- [TASK TO COMPLETE]
From the first line to the last, reproduce the records exactly as they appear below.

- [PROVIDED DATA]
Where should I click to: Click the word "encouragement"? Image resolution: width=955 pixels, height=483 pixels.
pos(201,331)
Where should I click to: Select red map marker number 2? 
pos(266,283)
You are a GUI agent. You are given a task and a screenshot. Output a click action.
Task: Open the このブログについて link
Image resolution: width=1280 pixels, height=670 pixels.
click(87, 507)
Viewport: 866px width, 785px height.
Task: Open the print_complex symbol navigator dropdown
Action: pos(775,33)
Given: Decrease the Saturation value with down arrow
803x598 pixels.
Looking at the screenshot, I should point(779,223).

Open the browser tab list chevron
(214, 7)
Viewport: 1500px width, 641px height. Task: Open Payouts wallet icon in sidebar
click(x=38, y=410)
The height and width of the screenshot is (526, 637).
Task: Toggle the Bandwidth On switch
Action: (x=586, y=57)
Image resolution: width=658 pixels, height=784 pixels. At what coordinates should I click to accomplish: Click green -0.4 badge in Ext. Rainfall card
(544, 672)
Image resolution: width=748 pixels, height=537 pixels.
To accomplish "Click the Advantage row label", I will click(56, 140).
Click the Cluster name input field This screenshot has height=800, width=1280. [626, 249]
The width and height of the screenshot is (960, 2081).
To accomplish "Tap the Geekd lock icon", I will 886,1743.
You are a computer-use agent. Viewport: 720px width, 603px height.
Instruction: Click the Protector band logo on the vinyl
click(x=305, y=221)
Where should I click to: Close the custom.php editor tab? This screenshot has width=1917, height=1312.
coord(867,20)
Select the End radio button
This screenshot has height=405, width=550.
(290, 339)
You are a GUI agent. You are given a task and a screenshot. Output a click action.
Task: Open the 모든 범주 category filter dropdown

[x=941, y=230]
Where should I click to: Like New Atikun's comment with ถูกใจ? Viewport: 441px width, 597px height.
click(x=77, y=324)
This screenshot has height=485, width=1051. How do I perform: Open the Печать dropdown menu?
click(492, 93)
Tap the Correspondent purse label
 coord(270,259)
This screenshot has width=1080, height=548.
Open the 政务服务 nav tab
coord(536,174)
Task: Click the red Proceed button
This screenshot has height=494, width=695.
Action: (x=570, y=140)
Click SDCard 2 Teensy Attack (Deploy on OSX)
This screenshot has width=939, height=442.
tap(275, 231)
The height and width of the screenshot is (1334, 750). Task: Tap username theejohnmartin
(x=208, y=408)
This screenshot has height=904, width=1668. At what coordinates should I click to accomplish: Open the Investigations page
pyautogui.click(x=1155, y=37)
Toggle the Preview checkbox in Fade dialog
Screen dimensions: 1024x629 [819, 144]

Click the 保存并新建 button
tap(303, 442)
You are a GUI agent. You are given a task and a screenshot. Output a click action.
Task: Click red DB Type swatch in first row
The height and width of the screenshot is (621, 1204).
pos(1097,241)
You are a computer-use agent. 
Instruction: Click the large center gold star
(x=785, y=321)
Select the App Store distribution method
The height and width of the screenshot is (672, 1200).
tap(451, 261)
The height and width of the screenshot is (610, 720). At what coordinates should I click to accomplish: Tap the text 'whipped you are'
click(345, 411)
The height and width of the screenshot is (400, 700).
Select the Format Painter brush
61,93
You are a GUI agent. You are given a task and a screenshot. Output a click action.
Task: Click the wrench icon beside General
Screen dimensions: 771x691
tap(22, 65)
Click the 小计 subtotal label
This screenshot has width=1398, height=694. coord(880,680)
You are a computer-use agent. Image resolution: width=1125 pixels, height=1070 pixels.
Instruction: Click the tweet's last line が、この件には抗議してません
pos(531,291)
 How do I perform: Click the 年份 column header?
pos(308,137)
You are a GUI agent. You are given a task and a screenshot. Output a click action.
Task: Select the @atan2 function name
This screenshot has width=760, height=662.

- [SOLUTION]
Where should I click to: Click the word "encouragement"? Image resolution: width=955 pixels, height=483 pixels.
pos(201,331)
Where should I click to: Select red map marker number 2? 
pos(266,283)
You are a GUI agent. You are given a task and a screenshot. Output a click action.
Task: Open the このブログについて link
Image resolution: width=1280 pixels, height=670 pixels.
click(87, 507)
Viewport: 866px width, 785px height.
Task: Open the print_complex symbol navigator dropdown
Action: pos(775,33)
Given: Decrease the Saturation value with down arrow
803x598 pixels.
Looking at the screenshot, I should point(779,223).

Open the browser tab list chevron
(214, 7)
Viewport: 1500px width, 641px height. Task: Open Payouts wallet icon in sidebar
click(x=38, y=410)
The height and width of the screenshot is (526, 637).
Task: Toggle the Bandwidth On switch
Action: (x=586, y=57)
Image resolution: width=658 pixels, height=784 pixels. At what coordinates should I click to accomplish: Click green -0.4 badge in Ext. Rainfall card
(544, 672)
Image resolution: width=748 pixels, height=537 pixels.
To accomplish "Click the Advantage row label", I will click(56, 140).
Click the Cluster name input field This screenshot has height=800, width=1280. [626, 249]
The width and height of the screenshot is (960, 2081).
To accomplish "Tap the Geekd lock icon", I will 886,1743.
You are a computer-use agent. Viewport: 720px width, 603px height.
Instruction: Click the Protector band logo on the vinyl
click(x=305, y=221)
Where should I click to: Close the custom.php editor tab? This screenshot has width=1917, height=1312.
coord(867,20)
Select the End radio button
This screenshot has height=405, width=550.
(290, 339)
You are a GUI agent. You are given a task and a screenshot. Output a click action.
Task: Open the 모든 범주 category filter dropdown

[x=941, y=230]
Where should I click to: Like New Atikun's comment with ถูกใจ? Viewport: 441px width, 597px height.
click(x=77, y=324)
This screenshot has height=485, width=1051. How do I perform: Open the Печать dropdown menu?
click(492, 93)
Tap the Correspondent purse label
 coord(270,259)
This screenshot has width=1080, height=548.
Open the 政务服务 nav tab
coord(536,174)
Task: Click the red Proceed button
This screenshot has height=494, width=695.
Action: (x=570, y=140)
Click SDCard 2 Teensy Attack (Deploy on OSX)
This screenshot has width=939, height=442.
tap(275, 231)
The height and width of the screenshot is (1334, 750). Task: Tap username theejohnmartin
(x=208, y=408)
This screenshot has height=904, width=1668. At what coordinates should I click to accomplish: Open the Investigations page
pyautogui.click(x=1155, y=37)
Toggle the Preview checkbox in Fade dialog
Screen dimensions: 1024x629 [819, 144]

Click the 保存并新建 button
tap(303, 442)
You are a GUI agent. You are given a task and a screenshot. Output a click action.
Task: Click red DB Type swatch in first row
The height and width of the screenshot is (621, 1204).
pos(1097,241)
You are a computer-use agent. 
Instruction: Click the large center gold star
(x=785, y=321)
Select the App Store distribution method
The height and width of the screenshot is (672, 1200).
tap(451, 261)
The height and width of the screenshot is (610, 720). At what coordinates should I click to accomplish: Tap the text 'whipped you are'
click(345, 411)
The height and width of the screenshot is (400, 700).
Select the Format Painter brush
61,93
You are a GUI agent. You are given a task and a screenshot. Output a click action.
Task: Click the wrench icon beside General
Screen dimensions: 771x691
tap(22, 65)
Click the 小计 subtotal label
This screenshot has width=1398, height=694. coord(880,680)
You are a computer-use agent. Image resolution: width=1125 pixels, height=1070 pixels.
Instruction: Click the tweet's last line が、この件には抗議してません
pos(531,291)
 How do I perform: Click the 年份 column header?
pos(308,137)
You are a GUI agent. You are given a task and a screenshot. Output a click action.
Task: Select the @atan2 function name
This screenshot has width=760, height=662.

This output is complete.